**** PAGE EXCERPT ****
# VA schredders



## Guest (Oct 20, 2009)

22 year old from the REAL NOVA, i've been doin the damn thing for 9 years now. Lookin for people in the northern neck of VA/NOVA/MD to ride with. It's hard to find anyone when the nearest mountain is an hour and 20 away. Lookin do some serious traveling this winter and find some new spots. :cheeky4:


----------



## Nugggster (Sep 29, 2008)

<----from SE VA down in Va Beach, 3hrs from Wintergreen, coppd a season pass for this winter:thumbsup: hit me up if you wanna meet up & ride at snowshoe, Wintergreen, 7 Springs sometime!!!!


----------



## Guest (Nov 2, 2009)

for sure dude. i plan on hittin up wisp/caanan/snowshow/7springs as much as i can this winter. where's wintergreen???


----------



## Guest (Nov 2, 2009)

hey, my name is Jenn & i'm from sterling (eastern loudoun county) & ride at seven springs (1st choice), snowshoe, liberty & whitetail. i'm always down to meet & ride w/ new people. i'm restricted to riding on the weekends cuz i've got kids that are with me during the week & then go to their father's on the weekends. i'm also carless at the moment, so i will be at the mercy of others this year, but maybe we can meet up at the resort sometime this season.


----------



## onel0wcubn (Oct 8, 2009)

Yoo brotha.. Im from Fairfax.. hit up all the local spots as much as I can..


----------



## playbass311 (Feb 10, 2008)

Yeah I'm from Fairfax. Me and all the guys at my shop are always down to go ride wherever whenever (whenever I'm not in class or working that is, haha)


----------



## onel0wcubn (Oct 8, 2009)

playbass311 said:


> Yeah I'm from Fairfax. Me and all the guys at my shop are always down to go ride wherever whenever (whenever I'm not in class or working that is, haha)


Word.. where do you work?

Willys? East coast? Fairfax Surf shop?


----------



## Guest (Nov 4, 2009)

whats up guys just joined im from vienna im 19, i ride at the local places all the time, ive been boarding for about 12 yeas now and would be willing to meet up at some places. The GF works at liberty too shes goes to school at mount st. marys so im always up there.


----------



## Nugggster (Sep 29, 2008)

Im from southeast va down in Va Beach. I usually ride wintergreen or snowshoe. Been riding since 05 now, I ride solo alot as I dunno anyone down here who snowboards.


----------



## playbass311 (Feb 10, 2008)

onel0wcubn said:


> Word.. where do you work?
> 
> Willys? East coast? Fairfax Surf shop?


I work at Willi's


----------



## onel0wcubn (Oct 8, 2009)

playbass311 said:


> I work at Willi's


Word. I live down the street.. on the other side of wegmans. I've been in there a few times. Bought my girl some gear from there last year.


----------



## deerpark30 (Jun 27, 2009)

onel0wcubn said:


> Word. I live down the street.. on the other side of wegmans. I've been in there a few times. Bought my girl some gear from there last year.
****
SHORT PROBLEM A =>
Return the lines of the listing below as a JSON list of strings, one string per line and with blank lines omitted, starting at the line containing "Task: Tap the Silver Pegasus Round coin image" and ending at the line containing "Action: click(184, 9)".
**** INPUT RECORDS ****
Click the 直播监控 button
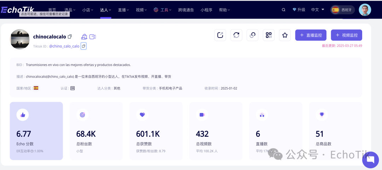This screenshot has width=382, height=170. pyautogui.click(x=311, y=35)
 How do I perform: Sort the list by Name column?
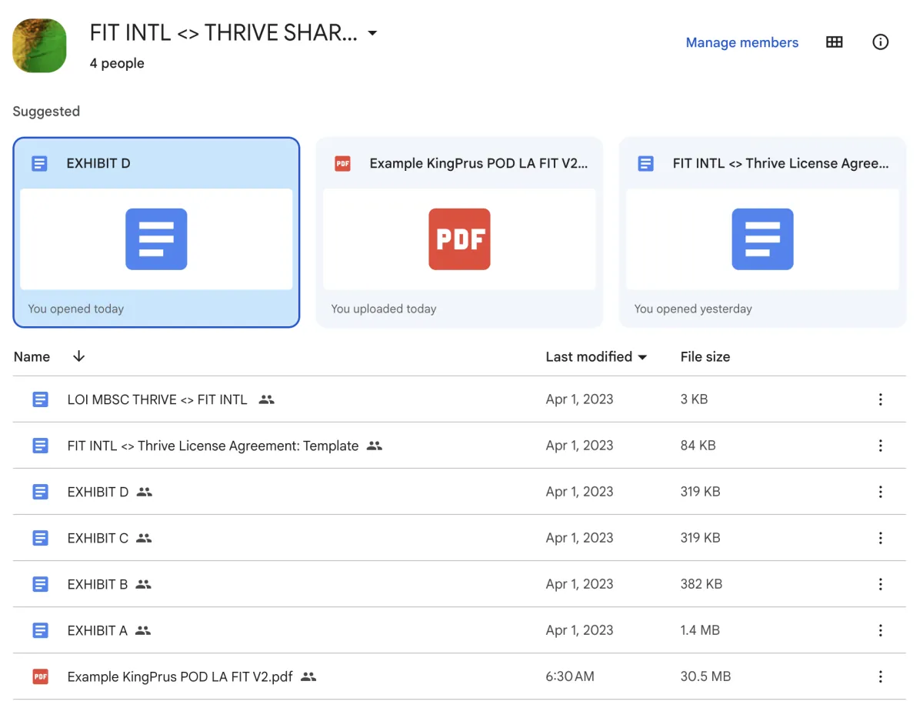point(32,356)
****
**** INPUT RECORDS ****
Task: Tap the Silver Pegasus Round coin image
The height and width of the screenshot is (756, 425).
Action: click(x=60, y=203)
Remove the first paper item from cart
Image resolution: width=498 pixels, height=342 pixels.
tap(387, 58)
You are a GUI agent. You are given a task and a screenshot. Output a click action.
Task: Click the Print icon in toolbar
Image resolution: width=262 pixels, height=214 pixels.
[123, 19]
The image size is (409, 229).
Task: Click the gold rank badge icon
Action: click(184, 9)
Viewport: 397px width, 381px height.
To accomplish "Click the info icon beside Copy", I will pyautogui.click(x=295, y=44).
****
SHORT PROBLEM B =>
Print the passage of the forum thread starting at "whats up guys" and ending at "always up there.".

FULL OUTPUT A =>
[
  "Task: Tap the Silver Pegasus Round coin image",
  "The height and width of the screenshot is (756, 425).",
  "Action: click(x=60, y=203)",
  "Remove the first paper item from cart",
  "Image resolution: width=498 pixels, height=342 pixels.",
  "tap(387, 58)",
  "You are a GUI agent. You are given a task and a screenshot. Output a click action.",
  "Task: Click the Print icon in toolbar",
  "Image resolution: width=262 pixels, height=214 pixels.",
  "[123, 19]",
  "The image size is (409, 229).",
  "Task: Click the gold rank badge icon",
  "Action: click(184, 9)"
]

FULL OUTPUT B =>
whats up guys just joined im from vienna im 19, i ride at the local places all the time, ive been boarding for about 12 yeas now and would be willing to meet up at some places. The GF works at liberty too shes goes to school at mount st. marys so im always up there.